EXERCISE REQUIREMENTS: Summarize the piece below on India's middle class in two sentences.

EXTRACT PROVIDED:
____________

When was the last time you bought a refrigerator? Or a washing machine? Or perhaps a cellular phone? The last time I did so was when I had some cash to spare. That was three years ago or thereabouts. I would like to buy a cellphone now, because I need it. But I cannot afford it. There just isn't that much spare cash floating around in my bank account -- or even under my mattress.

This seems to be the lament of most of India's middle class -- no spare cash. And the companies that manufacture the products that the middle class buys are also realising this fact -- no spare cash. All the money is locked into the stock market with bits of worthless paper to show for it. And the levels of income in India just cannot support the lifestyles that all these products promise.

So if the buying power of the middle class is so terribly curtailed, what is going to happen to all the companies making the products for the middle class? Simple, they will either shut down, sell out, or, if they are smart, tighten their own belts until there is cash again to spare. To buy.

The signs are pretty clear -- automobile sales dipped in 1996-97; the adspend of most companies was reduced; all white goods makers began offering buyback schemes that would purchase your old fridge, television, washing machine, whatever in exchange for the new one you bought from them; finance on consumer goods became the cheapest ever.

All of which goes to show that there is not enough money in the hands of the consumer chasing "the good things of life".

____________

EXTRACTED INFORMATION:
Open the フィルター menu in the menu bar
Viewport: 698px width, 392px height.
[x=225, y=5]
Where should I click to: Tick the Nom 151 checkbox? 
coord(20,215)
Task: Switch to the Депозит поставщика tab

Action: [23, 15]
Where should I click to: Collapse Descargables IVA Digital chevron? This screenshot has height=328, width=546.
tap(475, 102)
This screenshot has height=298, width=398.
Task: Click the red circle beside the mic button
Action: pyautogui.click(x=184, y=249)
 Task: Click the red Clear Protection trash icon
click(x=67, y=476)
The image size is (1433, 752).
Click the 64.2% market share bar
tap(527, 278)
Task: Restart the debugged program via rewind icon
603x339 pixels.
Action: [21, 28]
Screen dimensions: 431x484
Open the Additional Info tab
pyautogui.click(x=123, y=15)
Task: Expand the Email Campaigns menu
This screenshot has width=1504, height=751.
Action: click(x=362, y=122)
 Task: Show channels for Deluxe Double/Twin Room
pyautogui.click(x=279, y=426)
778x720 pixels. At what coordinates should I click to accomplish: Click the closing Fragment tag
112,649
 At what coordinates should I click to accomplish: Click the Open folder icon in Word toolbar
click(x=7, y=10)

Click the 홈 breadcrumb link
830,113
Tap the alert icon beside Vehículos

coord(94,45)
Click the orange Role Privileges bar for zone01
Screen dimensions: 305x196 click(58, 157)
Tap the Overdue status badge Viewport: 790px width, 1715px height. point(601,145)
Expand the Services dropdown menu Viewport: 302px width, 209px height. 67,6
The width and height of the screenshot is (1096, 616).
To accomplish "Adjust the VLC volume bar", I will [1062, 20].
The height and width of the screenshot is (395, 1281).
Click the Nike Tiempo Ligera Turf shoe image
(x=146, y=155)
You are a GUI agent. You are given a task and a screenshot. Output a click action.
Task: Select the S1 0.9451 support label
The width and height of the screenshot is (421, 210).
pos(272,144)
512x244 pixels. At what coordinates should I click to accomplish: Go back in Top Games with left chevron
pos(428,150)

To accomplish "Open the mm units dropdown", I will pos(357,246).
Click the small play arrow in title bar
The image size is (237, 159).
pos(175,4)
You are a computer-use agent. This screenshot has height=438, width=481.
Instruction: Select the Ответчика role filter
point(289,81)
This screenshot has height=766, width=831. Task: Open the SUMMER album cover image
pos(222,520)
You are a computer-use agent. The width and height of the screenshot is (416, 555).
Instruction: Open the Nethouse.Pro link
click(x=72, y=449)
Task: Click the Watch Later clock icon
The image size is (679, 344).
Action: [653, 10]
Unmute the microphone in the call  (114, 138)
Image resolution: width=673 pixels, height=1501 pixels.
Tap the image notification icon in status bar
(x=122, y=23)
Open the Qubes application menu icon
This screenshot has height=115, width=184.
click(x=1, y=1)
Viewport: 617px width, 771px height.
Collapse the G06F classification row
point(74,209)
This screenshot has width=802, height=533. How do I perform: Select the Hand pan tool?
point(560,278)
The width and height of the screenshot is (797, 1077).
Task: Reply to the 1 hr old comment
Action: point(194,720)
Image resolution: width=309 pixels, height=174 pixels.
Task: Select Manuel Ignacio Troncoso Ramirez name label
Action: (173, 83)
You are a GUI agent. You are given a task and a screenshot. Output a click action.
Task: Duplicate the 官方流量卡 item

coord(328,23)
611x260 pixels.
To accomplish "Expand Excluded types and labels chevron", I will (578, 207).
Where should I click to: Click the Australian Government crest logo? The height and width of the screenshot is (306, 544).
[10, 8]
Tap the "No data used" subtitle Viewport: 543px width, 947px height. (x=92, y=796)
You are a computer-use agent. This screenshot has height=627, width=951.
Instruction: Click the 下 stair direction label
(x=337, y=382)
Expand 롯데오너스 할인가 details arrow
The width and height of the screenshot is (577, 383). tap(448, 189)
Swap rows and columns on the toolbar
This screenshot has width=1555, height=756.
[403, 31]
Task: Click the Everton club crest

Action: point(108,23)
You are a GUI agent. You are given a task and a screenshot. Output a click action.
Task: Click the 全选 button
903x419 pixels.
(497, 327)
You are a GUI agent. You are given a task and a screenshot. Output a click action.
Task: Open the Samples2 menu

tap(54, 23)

____________

RESPONSE TO THE EXERCISE: Most of India's middle class has no spare cash, because its money is locked in the stock market and its incomes cannot support the lifestyles that consumer products promise. Companies making these products must shut down, sell out or tighten their belts, and the signs include a dip in automobile sales in 1996-97, reduced adspend, buyback schemes from white goods makers and the cheapest-ever finance on consumer goods.